“Early on, we were always missing people” because of quarantines, said Gilbert Trudeau, president of RCM Group, a modular construction firm in Montreal. Still, he said, business has not slowed; the company recently finished a modular Hampton Inn in Verona, N.Y.
Business & Economy
Before the pandemic, modular hotel construction was growing rapidly thanks to prominent projects like the $100 million, 19-floor CitizenM Bowery hotel that opened in Manhattan in 2018. Since 2015, Marriott has used modular construction in more than 70 hotels in North America.
“We can shave off six months of development, so instead of 18 to 20 months, we’re opening in closer to 12 months,” said Eric Jacobs, the chief development officer for Marriott Select Brands in North America.
In 2019, Marriott started construction on a 26-story, 168-room hotel in Manhattan, which will have prefabricated guest rooms, assembled and furnished off site with bedding, flooring and even toiletries. And when the stalled AC Hotel NoMad finally opens in 2021, it will be the largest modular hotel in the world.
As some sectors have slowed, the demand for multifamily and single-family homes, particularly affordable options in those categories, has only increased.
The modular firm Factory OS has attracted funding from large tech companies to use modular construction to create affordable housing. The firm raised $55 million in November from Autodesk, Facebook, Google and others.
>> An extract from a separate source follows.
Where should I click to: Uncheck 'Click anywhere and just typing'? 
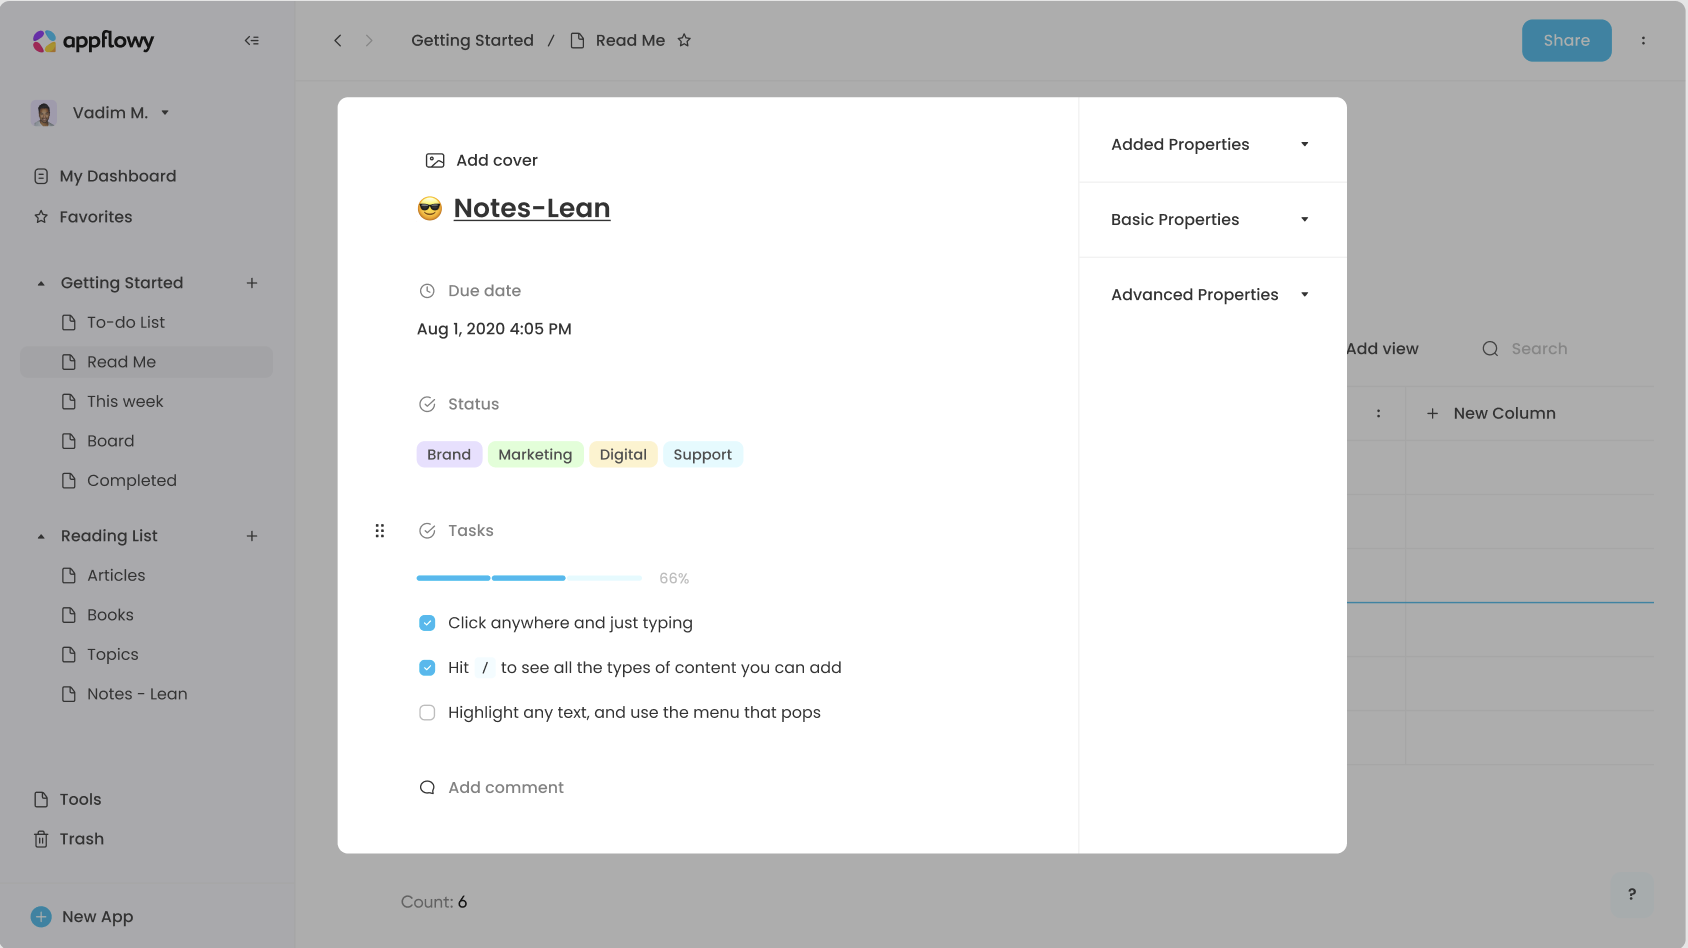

Factory OS has created market-rate housing, including corporate housing, and was involved in building the hospitals in China earlier this year.
Eco-friendly materials like mass timber are a major selling point for many modular construction projects. Mithun, an architecture firm based in Seattle, has paired up with Forterra, a nonprofit conservation organization, to create affordable modular housing in Tukwila, Wash., out of laminated timber for a community of East African immigrants. The project, which will open in 2022, will include about 100 residences, a marketplace and community spaces.